▶ [Item-finding records]:

----

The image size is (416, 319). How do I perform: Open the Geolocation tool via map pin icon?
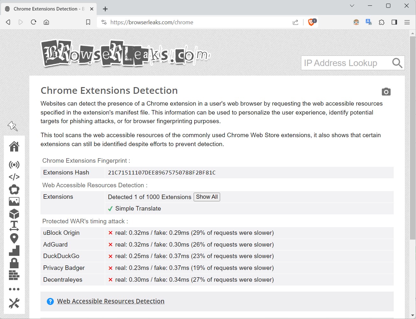[14, 238]
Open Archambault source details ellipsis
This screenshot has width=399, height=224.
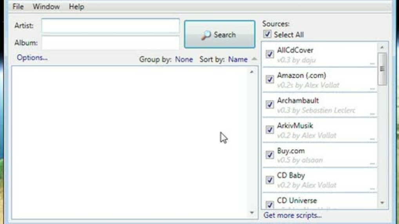372,114
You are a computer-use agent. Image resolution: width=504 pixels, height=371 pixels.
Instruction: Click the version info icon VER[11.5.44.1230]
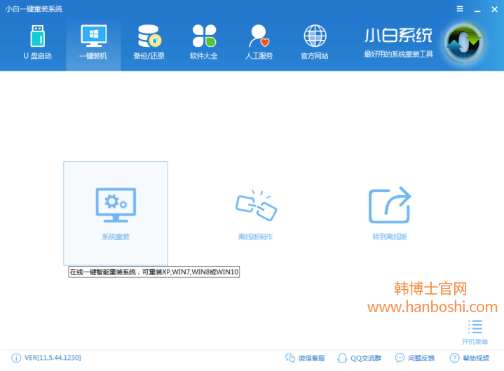pos(16,358)
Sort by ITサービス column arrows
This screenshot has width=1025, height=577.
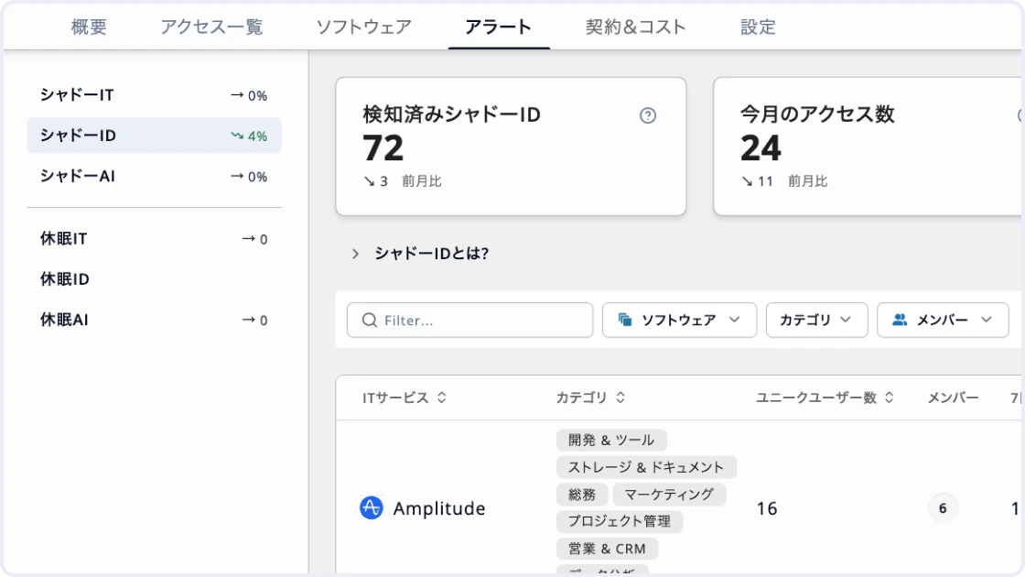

----

▶ [EXERCISE DIRECTIONS]: Revise the entries so that "screenshot" becomes "capture" everywhere, with nothing else altered. Leave the pictures out of your answer.

▶ [ANSWER TO THE PROBLEM]:
The image size is (416, 319). How do I perform: Open the Geolocation tool via map pin icon?
[14, 238]
Open Archambault source details ellipsis
This capture has width=399, height=224.
372,114
You are a computer-use agent. Image resolution: width=504 pixels, height=371 pixels.
Instruction: Click the version info icon VER[11.5.44.1230]
pos(16,358)
Sort by ITサービス column arrows
This capture has width=1025, height=577.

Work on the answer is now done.